▶ _What the exercise asks_
The answer should be each line of the records that contains the word "médicale"; please copy them all.

---+---

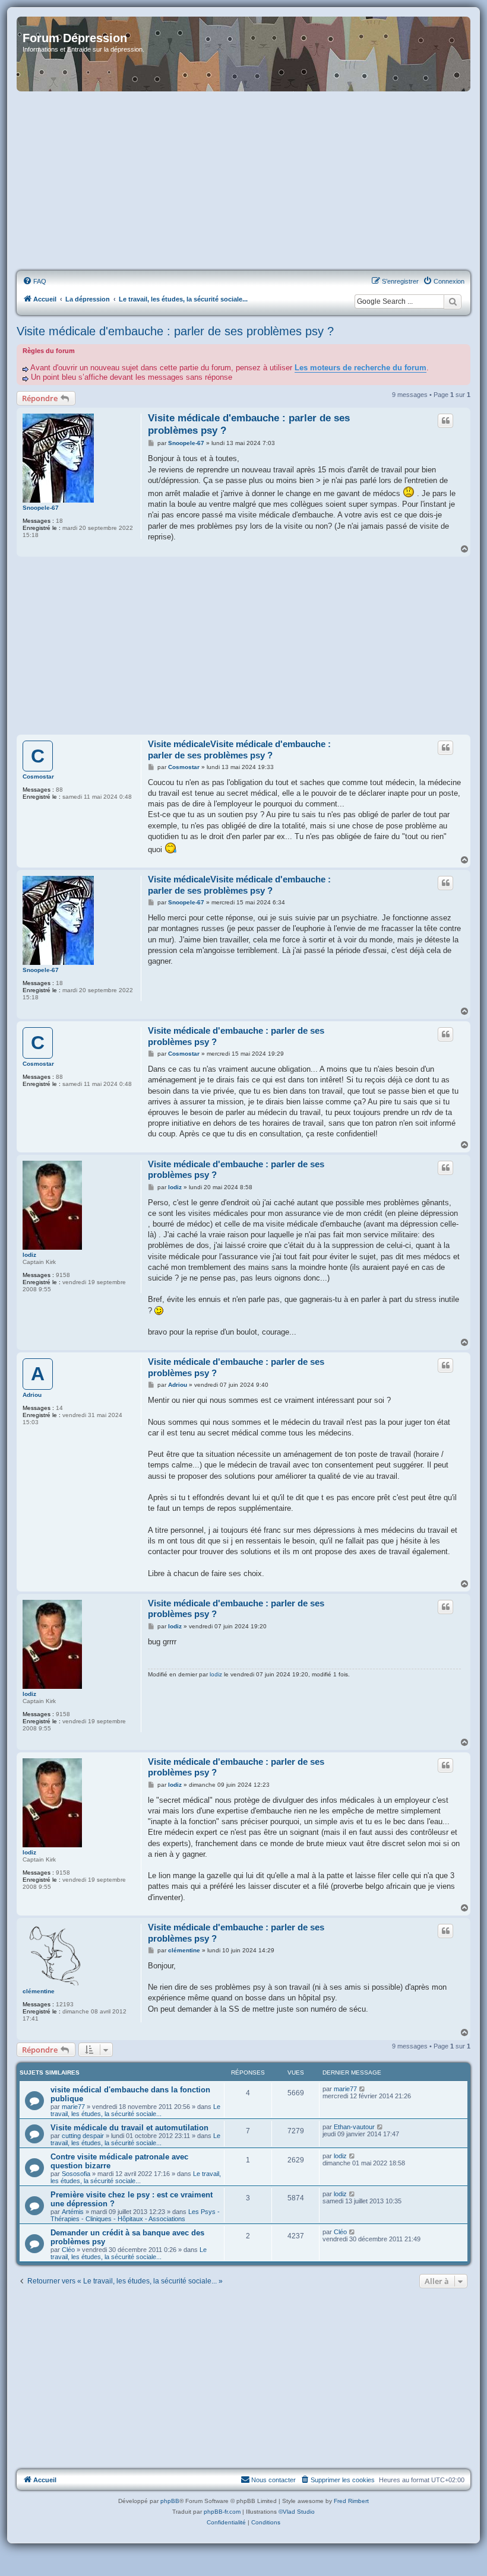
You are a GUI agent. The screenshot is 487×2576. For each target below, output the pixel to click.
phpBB (169, 2501)
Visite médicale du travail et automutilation (129, 2127)
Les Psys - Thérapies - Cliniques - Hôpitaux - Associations (135, 2215)
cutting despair (83, 2135)
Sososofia (76, 2173)
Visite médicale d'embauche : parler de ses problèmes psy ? (175, 331)
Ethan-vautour (354, 2126)
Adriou (32, 1395)
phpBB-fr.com (222, 2511)
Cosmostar (38, 776)
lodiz (29, 1255)
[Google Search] (452, 301)
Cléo (68, 2249)
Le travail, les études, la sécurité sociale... (135, 2110)
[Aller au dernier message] (362, 2088)
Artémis (73, 2211)
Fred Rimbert (351, 2501)
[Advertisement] (243, 182)
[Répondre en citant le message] (445, 421)
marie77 (73, 2106)
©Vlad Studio (297, 2511)
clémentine (39, 1991)
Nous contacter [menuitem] (273, 2479)
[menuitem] (34, 281)
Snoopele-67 (41, 507)
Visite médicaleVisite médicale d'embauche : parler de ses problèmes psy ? (239, 749)
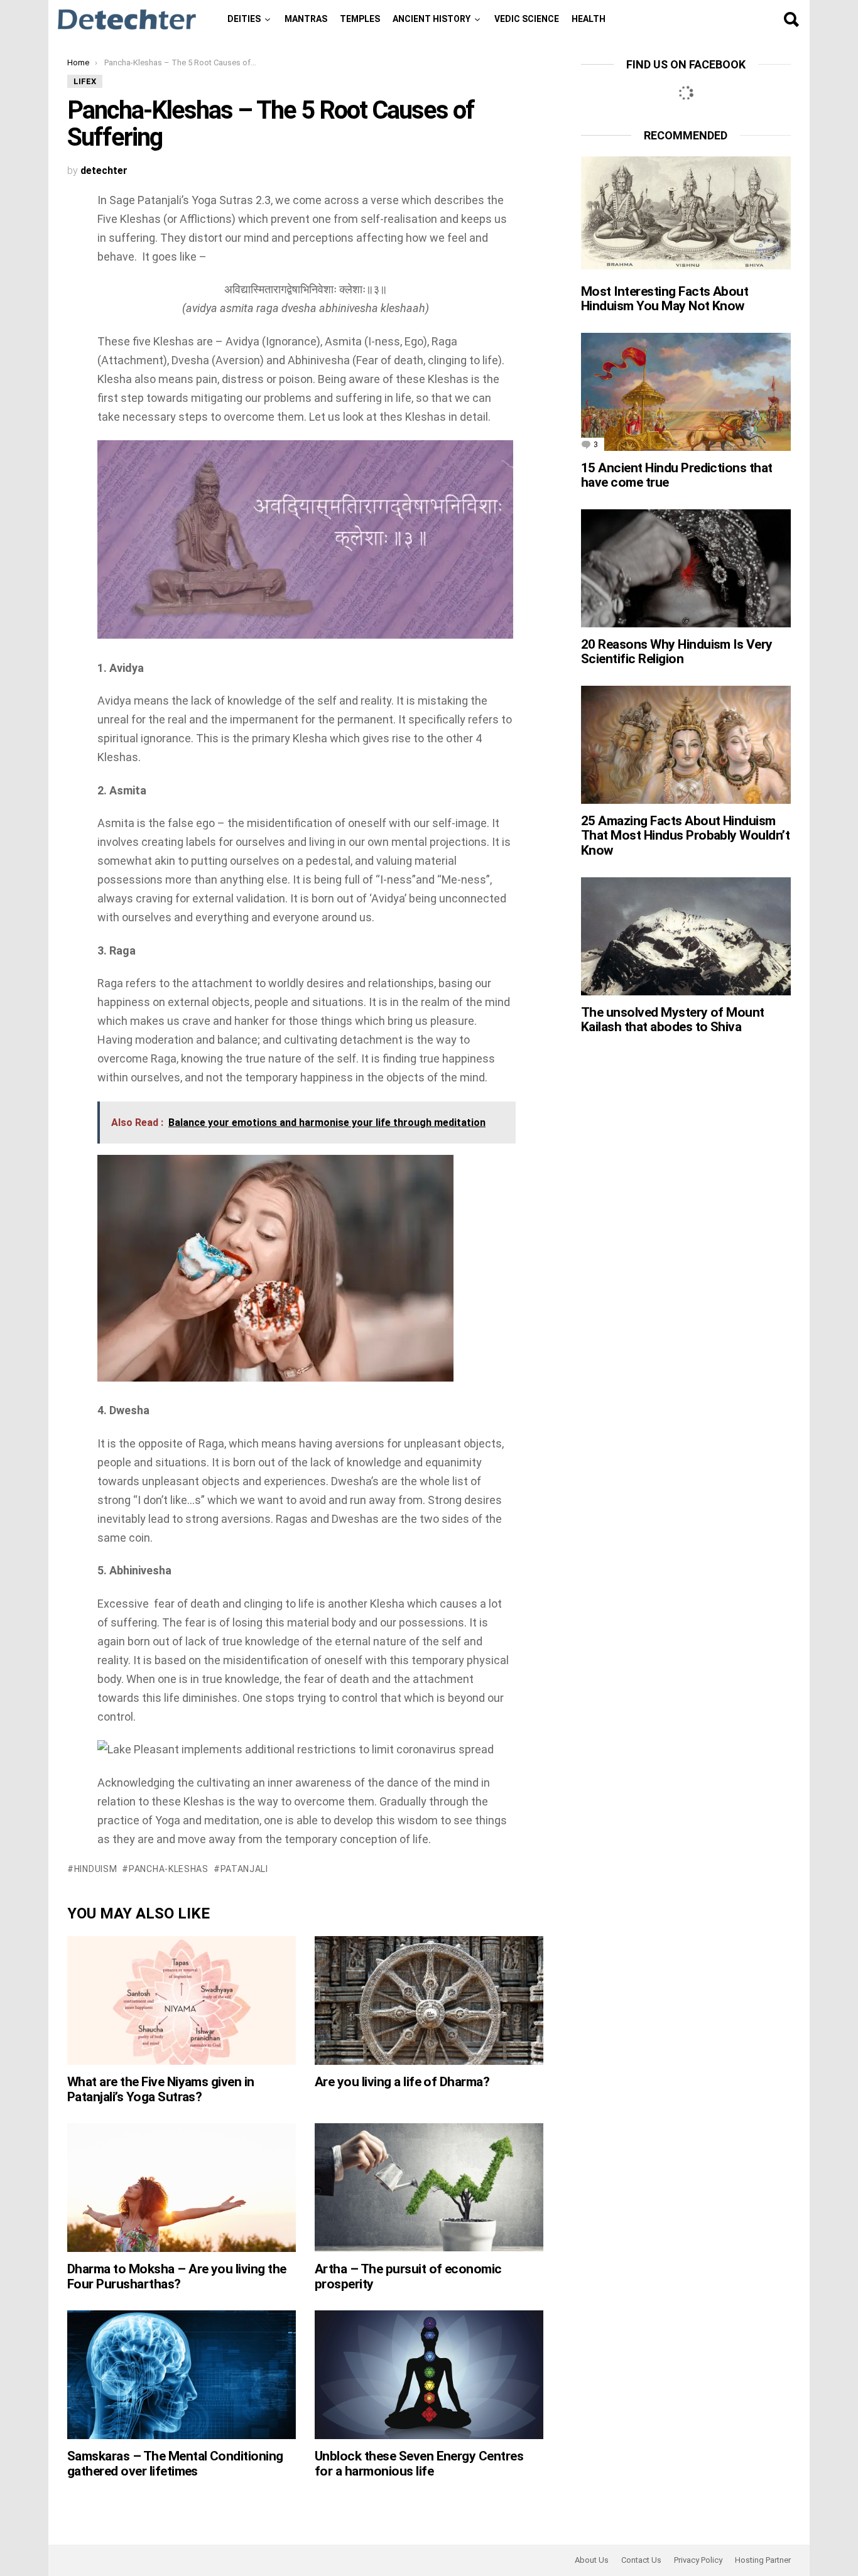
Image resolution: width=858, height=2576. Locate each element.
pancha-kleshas (169, 1869)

---+---

▶ _Result_
Visite médicale du travail et automutilation (129, 2127)
Visite médicale d'embauche : parler de ses problèmes psy ? (175, 331)
Visite médicaleVisite médicale d'embauche : parler de ses problèmes psy ? (239, 749)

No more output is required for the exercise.